I know which episode you’re talking about, and I recall it being mostly vegetables. The amount of shit Man has basically engineered into existence is staggering. This is a list of current domesticated plants. Plants here are going to be vastly different than their natural state.

Don’t forget the grapple!

Grapples are awesome.

I do remember one of the key problems with that Kirk Cameron “bananas prove Creationism” video was that the banana as we know it doesn’t remotely resemble what a wild banana actually looks/feels/tastes like.

Inteeesting subject. I think the list Bacon wefers to might be diffewent than the list Euri posted? Bacon if you find out post the wesults,.

Thanks a lot, wikipedia. It turns out I’ve been lying to a lot of people.

WHO ELSE BUT JPINARD?

:theme song:

BRUSSEL SPROUTS!!! First written reference according to Wikipedia was 1587, but it probably existed before then in some form.

My left hand lower arm have swelled to like 2-3x their normal size - I"m guessing from my liver. BUt yea, should be using spellcheck. Nothing like looking like a moron. edit (me, not you) -> srry.

Strawberries are one – and not for a lack of trying, either. It just took forever to domesticate them, to make them into something that humans could get to before the birds ate them all.

Fun fact about almonds: in their natural, non-domesticated state a large percentage of almonds are poisonous to humans. They contain lethal doses of a poisonous chemical… cyanide, I think.

The only thing that humans did to domesticate them was to notice that a few almond trees weren’t poisonous, and then we strictly bred those trees.

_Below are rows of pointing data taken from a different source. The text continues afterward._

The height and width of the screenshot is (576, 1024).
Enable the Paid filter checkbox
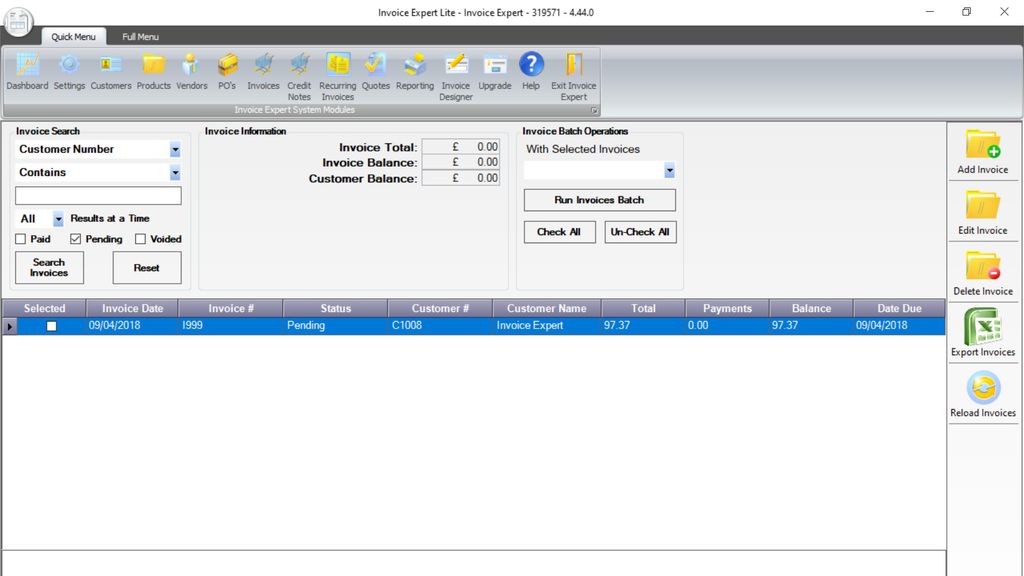21,239
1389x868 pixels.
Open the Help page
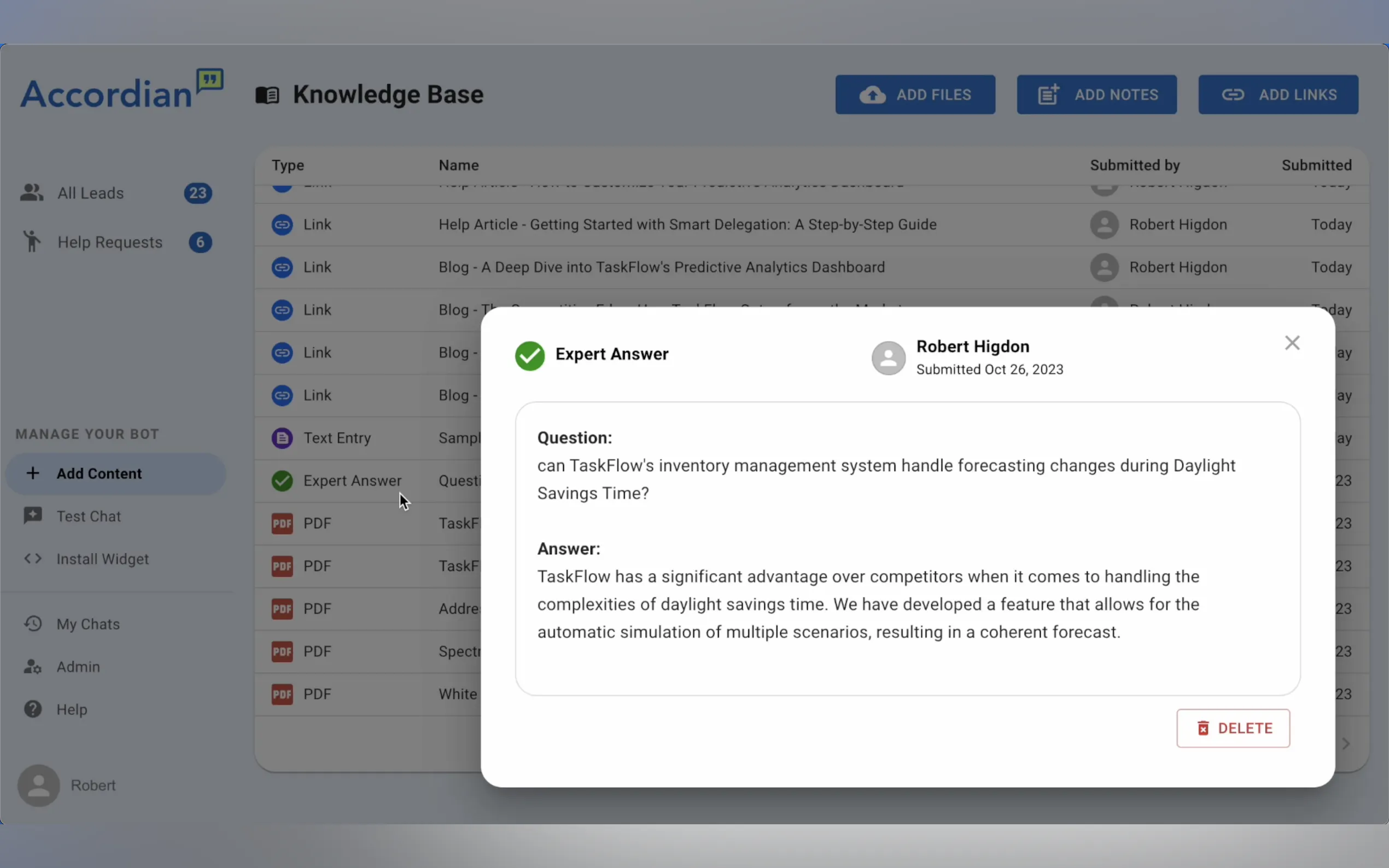(x=72, y=709)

The almonds we eat now are, basically, naturally occurring “defective” almond trees.

The best part about that? Most culinary bananas are seedless fruit - they can’t even make baby bananas without people. The Cavendish, Kirk’s example, is actually threatened by a nasty disease to which it is totally unable to evolve a resistance to, so we better start looking for a new one.

I am pretty sure I read in The Ominvore’s Dilemma that corn as you know it would never have survived if not for cultivation and development by the first prehistoric 4H club.

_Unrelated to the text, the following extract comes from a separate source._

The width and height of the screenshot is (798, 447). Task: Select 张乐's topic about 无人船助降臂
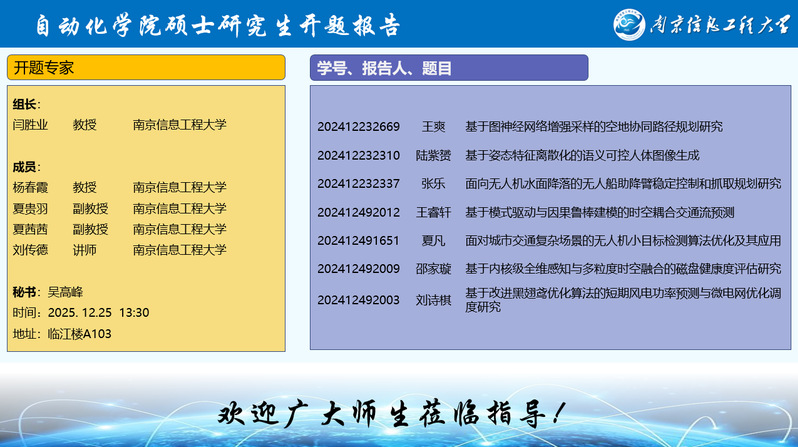click(x=622, y=184)
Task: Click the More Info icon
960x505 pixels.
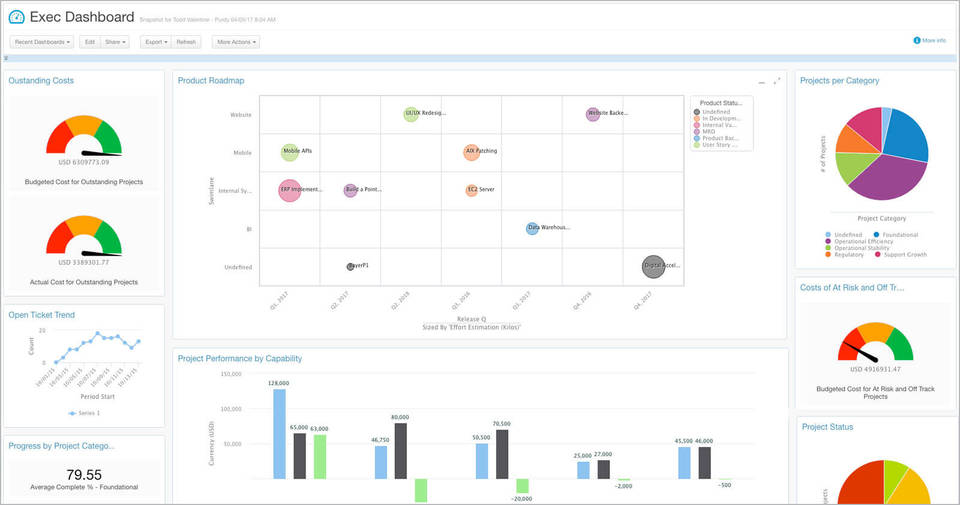Action: point(916,41)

Two of the chemicals we used to develop photos in high school would become highly lethal if mixed together. You’d know your mistake when you smelled almonds.

What about when you get a compound fracture in a remote place and it begins to smell like almonds after a few days?

I was all excited about grapples and getting ready to order some when I found out they’re just fuji apples infused with grape flavoring. Knowing it’s not an abomination of nature just takes all the interest away.

Yeah I went out and looked it up also, and had the same reaction. A freakishly mutated apple would be pretty cool; an apple soaked in a vat of grape flavoring, not so much.

WHAT?!

Where’s that receipt?

Yeah, it is given away by the ingredient list, which is “apples, artificial flavor”. And the fact that it tastes like grape soda.

Yeah, but I thought it was the genetic miracle of the grape soda flavor gene, not a damn chemical bath. More like trapples.